Jon Kennedy, webmaster


Tertullian (160-240 AD) said that "the blood of the martyrs is the seed of the church," an observation that has echoed down the history of Christendom, repeated by every generation in virtually all communions (Catholic, Protestant, Orthodox). But in our generation, "martyr" is a word more often used derisively. We've forgotten the thousands who died under inhuman persecution under the Roman emperors before Constantine; we've mostly forgotten the millions who've died in the past century, under Stalin, Hitler, Mao and the other socialist dictators. To us to be a martyr is to be playing a role, being untrue to ourselves and our fellow travelers through life; it's reduced to pretending to be suffering; it's a "complex," or a neurosis that we pin on those who complain too much or seem to enjoy being forced to suffer.

After the conversion of Constantine (272-337) to Christianity and his ending the martyrdoms, the spiritual fathers of the church feared that the Christians would become soft; they feared for a Christianity that would become the established church of much of the known world at their time. Their actions on those fears led to several remedies: the veneration of the saints who'd been martyred (to never remember them and their contribution to the church, to us all), the holding up of suffering—taking up each one's cross as a chosen form of martyrdom—through sermons and writings, and, pre-eminently through monasticism.

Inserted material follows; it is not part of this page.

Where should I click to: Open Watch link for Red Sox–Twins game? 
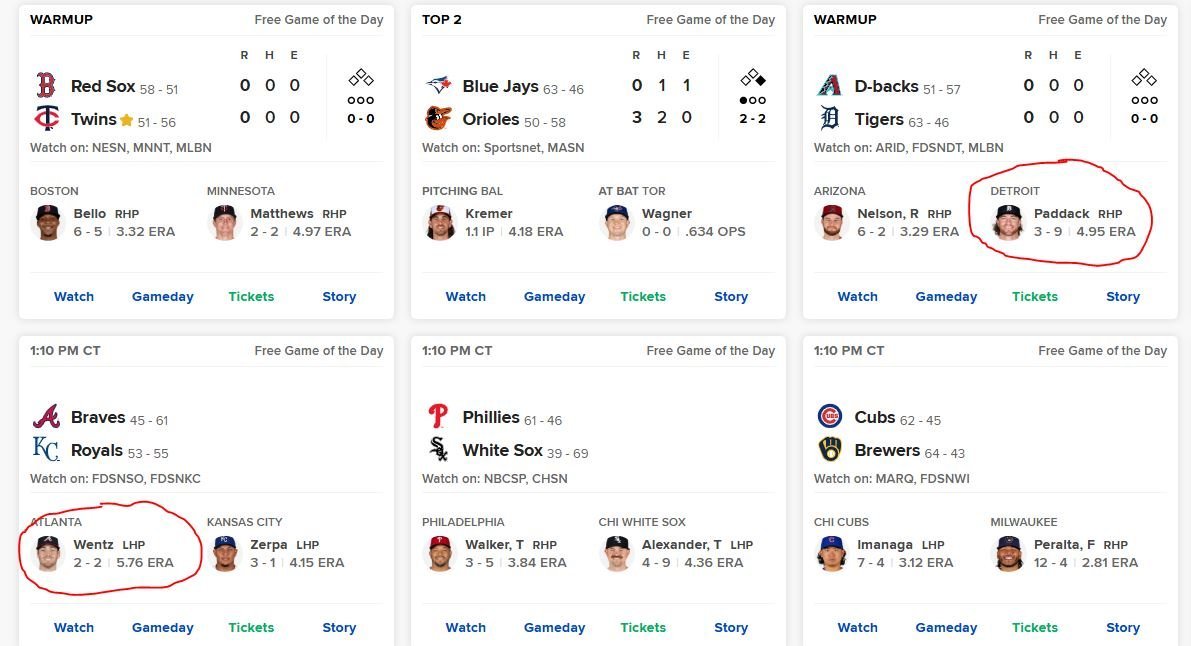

The monastic movement, the removal of single (unmarried) men and women from urban society and its distractions and comforts to a "desert existence" in the tradition of the Old Testament prophets, John the Baptist, and Jesus in his 40-days fasting sojourn in the wilderness, was a direct response to the ending of the physical martyrdom of Christians. Monasticism called those who would take up the vocation to lives of self-denial ("asceticism") because the church's spiritual leadership discerned that a church without martyrdom would become a Christian community in name only, a community that had forgotten the price of Christ's salvation.

I came to this topic by observing politicians who try to tell us that to be a Christian "in good standing" doesn't require being "a Christian" in the legislature, the House or Senate, the judiciary, or the statehouse or the White House. "Separation of church of state" excuses them from paying any price, even the easy yoke of following Christ in elective office. Where is their martyrdom? To those who cannot follow the church's universal teaching on life versus death for the unborn, the words of Jesus' brother, James, seem especially applicable: "What does it profit, my brethren, if someone says he has faith but does not have works? Can faith save him?" James 2:14.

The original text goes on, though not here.